Doug, a certified remodeler and certified aging in place specialist, has been a master carpenter/builder for 30 years who, with his partner Chuck Vorspans who has a Masters degree in architecture, design, build, and remodel fine homes in Austin, Texas.  I asked him to pass on his own story to other contractors.

I moved to Austin in 1984 and jumped into the construction scene as a trained carpenter with 11 years experience.  In 1994 I started to feel that I could move up into being a General Contractor. I incorporated in 1995 and launched  my General Contracting corporation, opened a new bank account and went to work. One of my subcontractors at the time told me that he was entering his financial data into QuickBooks and then printing his checks. This greatly interested me because, at the time, I was carrying a large checkbook and really had no way to keep track of anything other than the check registry.

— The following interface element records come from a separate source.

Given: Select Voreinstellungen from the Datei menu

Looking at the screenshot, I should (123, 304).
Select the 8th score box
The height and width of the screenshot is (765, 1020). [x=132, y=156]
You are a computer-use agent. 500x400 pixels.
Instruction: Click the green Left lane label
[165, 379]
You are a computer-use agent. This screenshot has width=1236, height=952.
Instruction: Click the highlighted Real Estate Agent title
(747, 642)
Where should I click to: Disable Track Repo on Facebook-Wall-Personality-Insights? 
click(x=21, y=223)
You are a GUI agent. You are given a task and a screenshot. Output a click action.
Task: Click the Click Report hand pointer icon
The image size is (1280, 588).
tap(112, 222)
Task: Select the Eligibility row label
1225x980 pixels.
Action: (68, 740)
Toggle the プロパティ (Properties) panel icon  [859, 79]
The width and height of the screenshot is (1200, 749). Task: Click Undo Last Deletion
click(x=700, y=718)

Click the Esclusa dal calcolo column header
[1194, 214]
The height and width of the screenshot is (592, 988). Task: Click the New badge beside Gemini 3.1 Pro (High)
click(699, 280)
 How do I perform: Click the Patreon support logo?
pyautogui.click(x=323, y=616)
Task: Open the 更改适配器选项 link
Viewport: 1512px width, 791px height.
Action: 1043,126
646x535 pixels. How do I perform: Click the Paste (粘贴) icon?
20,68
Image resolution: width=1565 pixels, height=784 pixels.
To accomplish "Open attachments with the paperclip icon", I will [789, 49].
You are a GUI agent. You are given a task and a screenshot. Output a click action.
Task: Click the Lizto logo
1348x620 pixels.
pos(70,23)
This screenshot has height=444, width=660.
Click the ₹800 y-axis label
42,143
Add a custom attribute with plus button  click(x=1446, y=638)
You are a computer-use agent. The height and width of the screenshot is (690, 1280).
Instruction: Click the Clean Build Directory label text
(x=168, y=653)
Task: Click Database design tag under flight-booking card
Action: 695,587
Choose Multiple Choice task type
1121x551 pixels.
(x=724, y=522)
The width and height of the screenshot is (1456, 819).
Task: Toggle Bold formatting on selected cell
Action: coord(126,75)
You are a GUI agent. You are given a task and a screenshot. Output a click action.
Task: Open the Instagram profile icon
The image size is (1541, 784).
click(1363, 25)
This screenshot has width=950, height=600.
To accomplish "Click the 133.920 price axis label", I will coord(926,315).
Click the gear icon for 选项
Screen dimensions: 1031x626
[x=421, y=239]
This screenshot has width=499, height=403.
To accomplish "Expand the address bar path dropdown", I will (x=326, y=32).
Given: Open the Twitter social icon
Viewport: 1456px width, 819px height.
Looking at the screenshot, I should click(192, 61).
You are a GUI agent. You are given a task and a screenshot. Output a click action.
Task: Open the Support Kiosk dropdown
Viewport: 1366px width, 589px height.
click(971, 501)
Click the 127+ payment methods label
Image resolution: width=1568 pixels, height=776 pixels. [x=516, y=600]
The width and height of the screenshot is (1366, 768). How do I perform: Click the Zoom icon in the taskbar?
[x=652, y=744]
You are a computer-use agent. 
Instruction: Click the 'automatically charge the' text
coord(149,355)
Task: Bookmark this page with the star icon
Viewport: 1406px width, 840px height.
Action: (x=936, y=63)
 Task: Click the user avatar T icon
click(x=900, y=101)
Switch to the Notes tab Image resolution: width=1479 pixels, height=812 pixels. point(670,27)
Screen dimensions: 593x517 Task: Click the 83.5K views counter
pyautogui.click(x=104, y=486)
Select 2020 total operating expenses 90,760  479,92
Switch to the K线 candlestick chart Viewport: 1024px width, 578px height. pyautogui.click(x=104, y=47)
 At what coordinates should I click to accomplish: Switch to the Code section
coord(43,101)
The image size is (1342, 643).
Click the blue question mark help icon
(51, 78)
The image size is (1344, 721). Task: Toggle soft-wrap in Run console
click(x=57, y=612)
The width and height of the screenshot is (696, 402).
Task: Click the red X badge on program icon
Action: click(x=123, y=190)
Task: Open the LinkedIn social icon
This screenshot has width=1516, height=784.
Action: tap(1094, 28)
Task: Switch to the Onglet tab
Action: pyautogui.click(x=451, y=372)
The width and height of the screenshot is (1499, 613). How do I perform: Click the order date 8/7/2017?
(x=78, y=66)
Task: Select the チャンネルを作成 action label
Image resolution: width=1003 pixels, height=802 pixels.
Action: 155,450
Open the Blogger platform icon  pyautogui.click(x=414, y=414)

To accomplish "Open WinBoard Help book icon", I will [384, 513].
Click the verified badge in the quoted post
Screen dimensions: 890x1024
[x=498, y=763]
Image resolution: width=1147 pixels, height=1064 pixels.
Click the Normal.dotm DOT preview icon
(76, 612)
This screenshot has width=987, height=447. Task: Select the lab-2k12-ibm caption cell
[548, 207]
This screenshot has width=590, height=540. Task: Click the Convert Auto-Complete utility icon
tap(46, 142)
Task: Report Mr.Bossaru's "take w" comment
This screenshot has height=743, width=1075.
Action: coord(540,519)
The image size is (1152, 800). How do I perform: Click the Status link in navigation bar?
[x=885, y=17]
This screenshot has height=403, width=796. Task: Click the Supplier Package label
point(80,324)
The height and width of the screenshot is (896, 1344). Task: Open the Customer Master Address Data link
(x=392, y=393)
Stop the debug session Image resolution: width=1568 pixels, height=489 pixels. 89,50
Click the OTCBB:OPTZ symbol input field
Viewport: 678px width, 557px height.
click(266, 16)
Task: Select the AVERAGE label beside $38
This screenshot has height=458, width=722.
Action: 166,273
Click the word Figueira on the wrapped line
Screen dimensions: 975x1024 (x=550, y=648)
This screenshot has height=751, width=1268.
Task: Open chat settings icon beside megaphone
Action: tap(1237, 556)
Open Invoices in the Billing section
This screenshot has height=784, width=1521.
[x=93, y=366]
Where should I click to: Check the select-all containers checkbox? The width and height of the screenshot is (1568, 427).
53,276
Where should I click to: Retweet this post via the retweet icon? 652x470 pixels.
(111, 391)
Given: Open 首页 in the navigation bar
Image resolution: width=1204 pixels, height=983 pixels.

Another friend of mine, who was a General Contractor as well, was already using QuickBooks in his business.

I took the plunge and bought the software and asked my friend to help teach me the basics of the program. He taught me how to use items and to set up vendors and customer/jobs. The beauty of QuickBooks is that anyone, without experience, can launch basic accounting and record keeping without any accounting experience what so ever. In a very short time I was ordering checks from Intuit, the maker of QuickBooks, and printing checks.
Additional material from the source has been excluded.